Berta Nunes explicou que o Reino Unido está “a criar algumas dificuldades” e que os emigrantes que viajam para Portugal, ao regressarem, têm de fazer quarentena, esperando ver essa situação alterada.

“Temos o problema do Reino Unido que esperamos vir a poder ultrapassá-lo com a maior brevidade possível”, destacou.

“Na verdade, no Reino Unido, também há surtos todos os dias e o que nós temos são surtos que estão controlados, não temos uma situação pandémica descontrolada, por isso Portugal é um país seguro”, frisou.

A governante falava após a assinatura de protocolos relativos à criação dos Gabinetes de Apoio aos Emigrantes (GAE) do Alto Tâmega e Barroso, que decorreu em Montalegre, no distrito de Vila Real.

Para a secretária de Estado, a mensagem para a comunidade portuguesa no estrangeiro é muito clara: “Venham, Portugal é um país seguro e são bem-vindos”.

Berta Nunes alertou, no entanto, para que sejam cumpridas as “regras de segurança” em vigor em Portugal.

Para a governante, Portugal tem “muitos poucos casos” e tem surtos, tal como está a acontecer em todos os países.

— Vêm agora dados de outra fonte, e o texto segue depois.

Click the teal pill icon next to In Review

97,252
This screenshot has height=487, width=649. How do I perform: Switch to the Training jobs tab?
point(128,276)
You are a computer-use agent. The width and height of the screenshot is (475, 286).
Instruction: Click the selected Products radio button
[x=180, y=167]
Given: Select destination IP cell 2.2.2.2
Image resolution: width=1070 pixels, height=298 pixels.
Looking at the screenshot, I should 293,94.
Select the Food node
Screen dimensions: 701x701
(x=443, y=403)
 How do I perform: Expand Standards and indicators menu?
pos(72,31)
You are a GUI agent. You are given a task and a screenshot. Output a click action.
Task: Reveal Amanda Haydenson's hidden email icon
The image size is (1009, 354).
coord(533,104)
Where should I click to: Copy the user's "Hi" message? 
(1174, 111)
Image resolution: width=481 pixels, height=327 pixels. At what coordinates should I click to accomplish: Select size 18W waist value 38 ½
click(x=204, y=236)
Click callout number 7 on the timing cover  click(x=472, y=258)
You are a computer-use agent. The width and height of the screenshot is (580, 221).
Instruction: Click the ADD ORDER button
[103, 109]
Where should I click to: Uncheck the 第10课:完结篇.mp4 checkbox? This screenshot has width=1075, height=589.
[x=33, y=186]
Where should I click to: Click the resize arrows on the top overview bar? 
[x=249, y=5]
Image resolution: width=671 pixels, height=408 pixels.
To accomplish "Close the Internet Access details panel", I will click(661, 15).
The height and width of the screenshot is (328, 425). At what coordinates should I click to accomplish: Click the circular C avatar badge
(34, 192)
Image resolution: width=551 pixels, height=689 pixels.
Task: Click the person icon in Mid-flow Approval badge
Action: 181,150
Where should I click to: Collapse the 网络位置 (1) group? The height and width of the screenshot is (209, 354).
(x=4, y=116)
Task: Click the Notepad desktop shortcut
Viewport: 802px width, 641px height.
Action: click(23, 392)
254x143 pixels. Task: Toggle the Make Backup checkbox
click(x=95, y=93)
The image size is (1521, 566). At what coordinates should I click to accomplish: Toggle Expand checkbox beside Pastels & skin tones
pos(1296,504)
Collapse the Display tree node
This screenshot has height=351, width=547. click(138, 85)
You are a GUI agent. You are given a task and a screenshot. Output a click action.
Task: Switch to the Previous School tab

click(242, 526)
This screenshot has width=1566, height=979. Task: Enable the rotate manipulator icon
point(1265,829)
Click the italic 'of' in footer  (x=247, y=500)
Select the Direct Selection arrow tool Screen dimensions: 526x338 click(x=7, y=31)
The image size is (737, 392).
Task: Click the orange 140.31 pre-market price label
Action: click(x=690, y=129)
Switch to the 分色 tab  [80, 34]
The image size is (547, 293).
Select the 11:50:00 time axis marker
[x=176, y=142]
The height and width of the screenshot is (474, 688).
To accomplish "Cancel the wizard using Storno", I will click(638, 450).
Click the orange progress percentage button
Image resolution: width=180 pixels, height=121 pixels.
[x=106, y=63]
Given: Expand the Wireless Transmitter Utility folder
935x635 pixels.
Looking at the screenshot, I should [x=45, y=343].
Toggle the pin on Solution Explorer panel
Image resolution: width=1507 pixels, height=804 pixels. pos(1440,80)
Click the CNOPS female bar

A secretária de Estado realçou ainda que nos países onde estão as maiores comunidades de portugueses, à exceção do Reino Unido, estes podem viajar para Portugal e regressar “sem qualquer problema”.

Referindo-se a países como a Alemanha, Suíça, França ou Luxemburgo, a governante explicou ainda que a Bélgica impõe algumas condicionantes para o regresso de portugueses de algumas zonas de Lisboa.

Berta Nunes sublinhou também que os emigrantes têm “um grande desejo” de viajar para Portugal e que apenas não vêm se não puderem.

“Alguns referiram que têm situações de maior fragilidade económica e não têm dinheiro para fazer a viagem, ou devido a situações no trabalho, por pressão do patrão, para que não venham porque há sempre alguma incerteza”, referiu.

Portugal foi excluído dos “corredores de viagem internacionais” com destinos turísticos que o Reino Unido abriu para permitir aos britânicos passarem férias sem cumprir quarentena no regresso.

O sistema divulgado em 03 de julho e que entrou em vigor em 10 de julho permite evitar que quem chegue destes países tenha de ficar 14 dias em isolamento, como acontece atualmente com todas as pessoas que chegam a Inglaterra do estrangeiro, ou arriscam uma multa de mil libras (1.100 euros).

Mesmo assim, todas as pessoas que chegam têm de preencher um formulário com os contactos pessoais e informações sobre o local onde vão ficar alojadas.

A pandemia de covid-19 já provocou mais de 590 mil mortos e infetou mais de 13,83 milhões de pessoas em 196 países e territórios, segundo um balanço feito pela agência francesa AFP.

Em Portugal, morreram 1.682 pessoas das 48.077 confirmadas como infetadas, de acordo com o boletim mais recente da Direção-Geral da Saúde.